In this early part of the twentieth century, labeled by generations of white scholars as "the Progressive period," lynchings were reported every week; it was the low point for Negroes, North and South, "the nadir," as Rayford Logan, a black historian, put it. In 1910 there were 10 million Negroes in the United States, and 9 million of them were in the South....
There were Negroes in the Socialist party, but the Socialist party did not go much out of its way to act on the race question. As Ray Ginger writes of Debs: "When race prejudice was thrust at Debs, he always publicly repudiated it. He always insisted on absolute equality. But he failed to accept the view that special measures were sometimes needed to achieve this equality."...
A race riot in Springfield, Illinois, prompted the formation of the National Association for the Advancement of Colored People in 1910. Whites dominated the leadership of the new organization; Du Bois was the only black officer....

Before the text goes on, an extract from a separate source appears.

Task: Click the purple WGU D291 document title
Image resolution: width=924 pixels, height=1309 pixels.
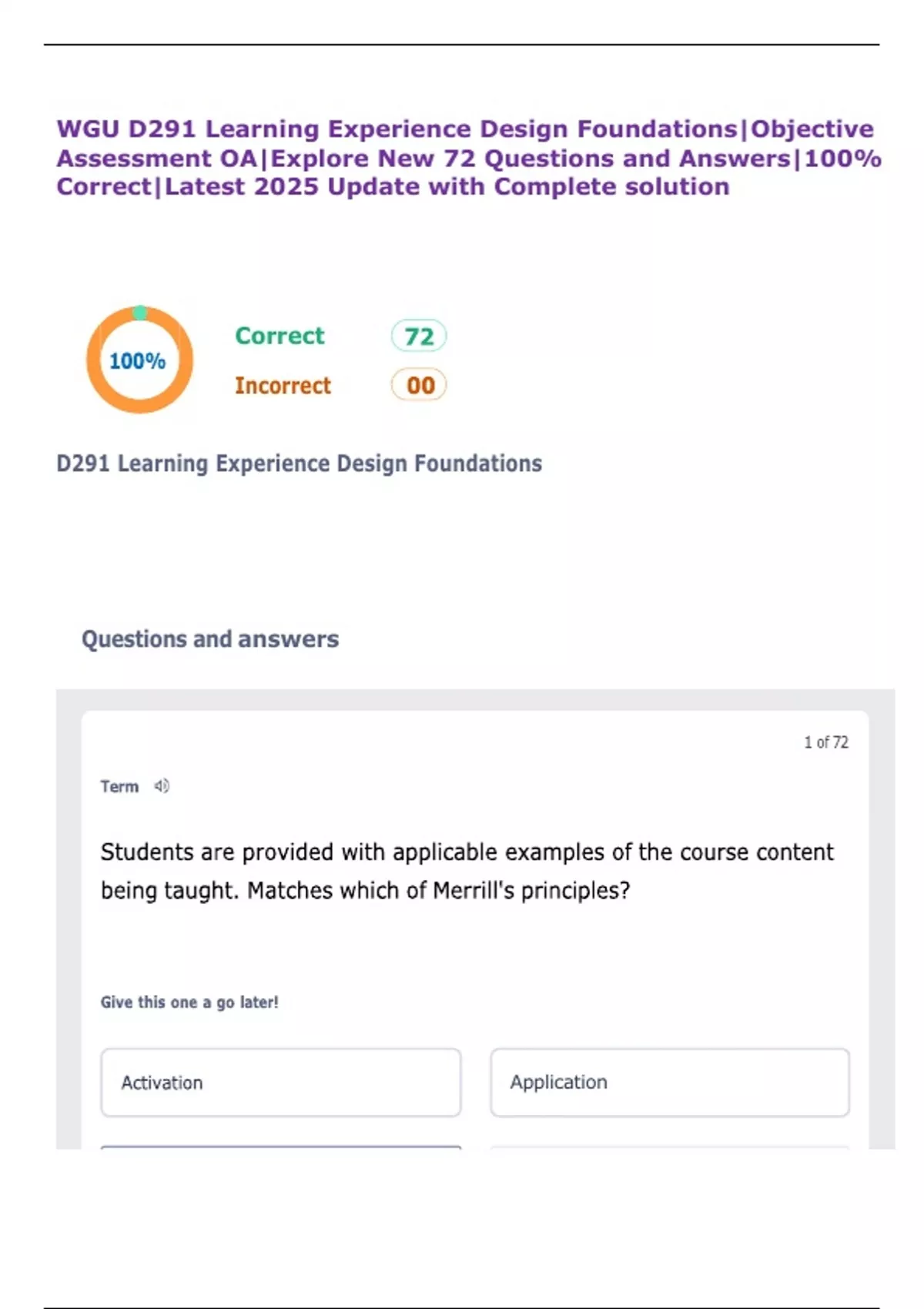Action: (468, 158)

Fundamental conditions did not change, however, for the vast majority of tenant farmers, factory workers, slum dwellers, miners, farm laborers, working men and women, black and white. Robert Wiebe sees in the Progressive movement an attempt by the system to adjust to changing conditions in order to achieve more stability. "Through rules with impersonal sanctions, it sought continuity and predictability in a world of endless change. It assigned far greater power to government . .. and it encouraged the centralization of authority." Harold Faulkner concluded that this new emphasis on strong government was for the benefit of "the most powerful economic groups."

So an intellectual who supported the invasion and occupation of Iraq calls that "naive." Look, whatever you can say about Zinn, you can't say that the above displays that much idiot faith in ostensibly left-wing organizations of the United States. It certainly displays less faith in the system than say, supporting the invasion and occupation of a foreign country during a period of nationalist zeal and imperial rage.

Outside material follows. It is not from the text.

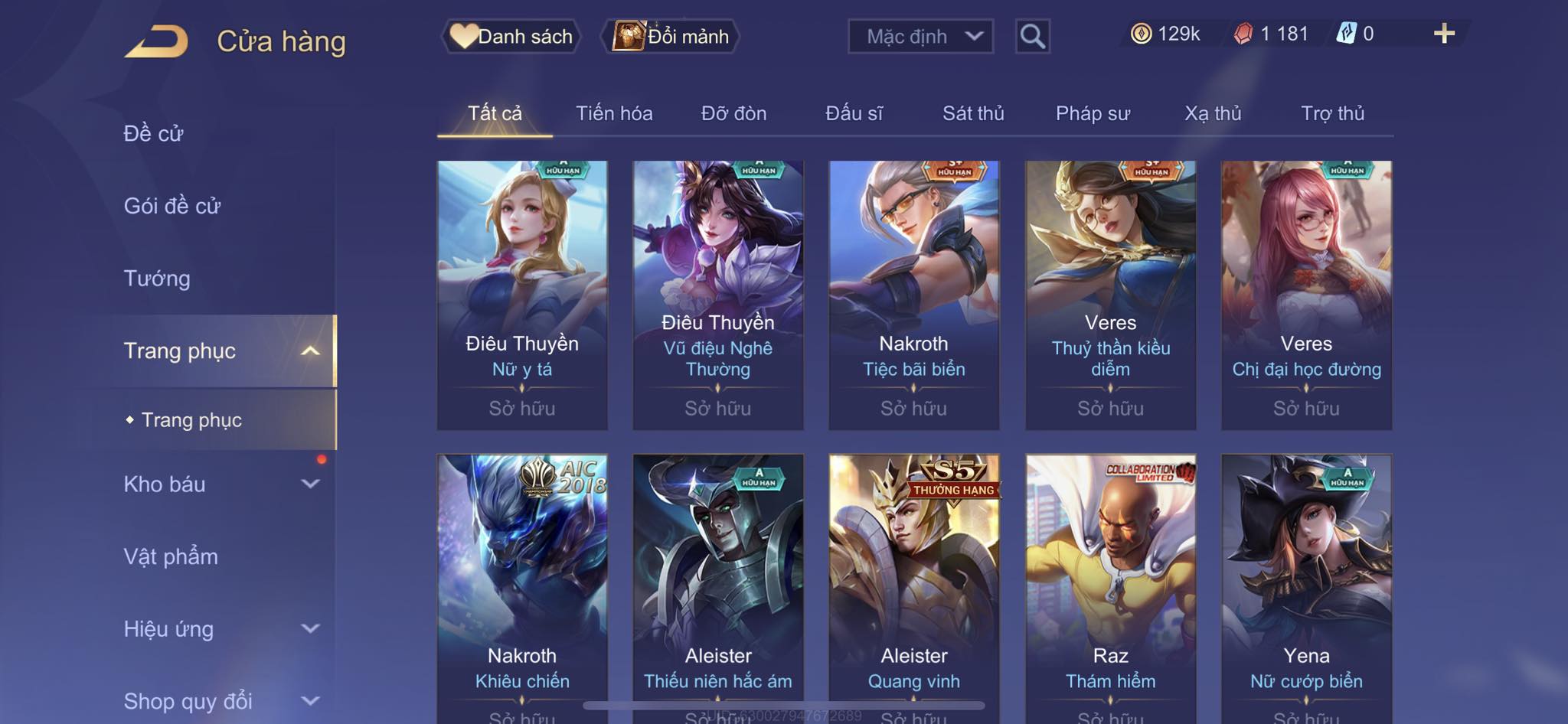Collapse the Trang phục sidebar section

pyautogui.click(x=310, y=351)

What catches me is Cole's acknowledgment of anarcho-syndicalism's greater equitability while ruling them out as basically naive--a position he never stakes out as well as he manages his attack on right-libertarians. He declares it and then casts an easy generalization--"oh, ah, Chomsky worships labor!"

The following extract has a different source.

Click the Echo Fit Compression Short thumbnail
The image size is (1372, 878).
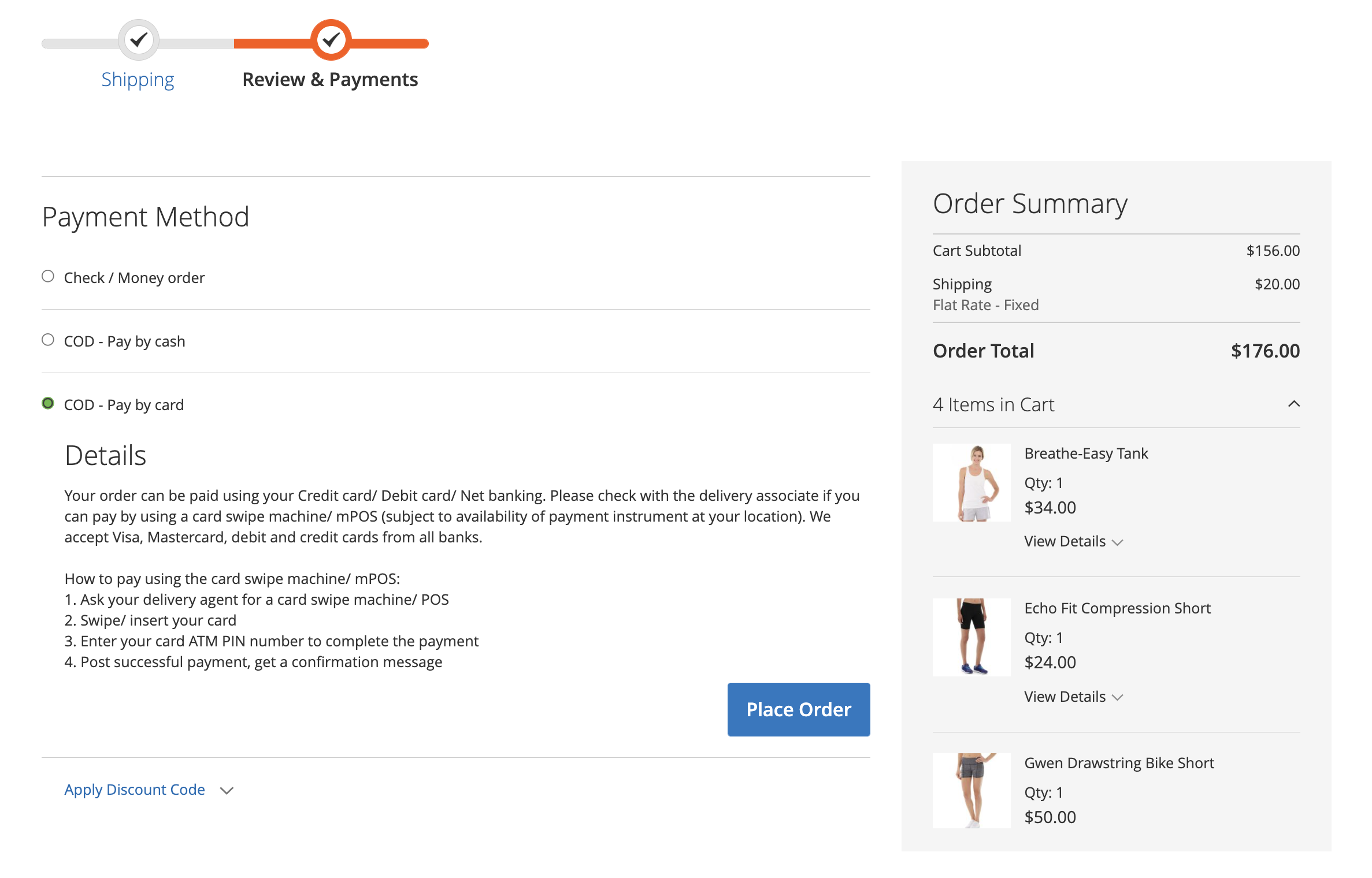point(971,637)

Also, and when Ron Paul upstages you on your own website, you need to hang it up. Cole never so much as acknowledges that what Paul is speaking is basically sane observation of foreign policy function. The most he says? Paul's ideas will not be imposed. Let's do the math!

Ron Paul’s “peace through trade” approach to geopolitics and skepticism of overbearing imperialism does not have a snowball’s chance in hell of becoming the foreign policy of the United States. He represents small-town entrepreneurs who see the wars and their expense as a burden and a block to trade opportunities. They are a significant segment of the Republican Party, but I’d put them at 15% at most.

Which is to say nothing but back it up all the same.

3 comments:

  1. Juan Cole's a PowerNoggin dipshit. Totally unimpressive to me... but very impressive to his reflection in the mirror.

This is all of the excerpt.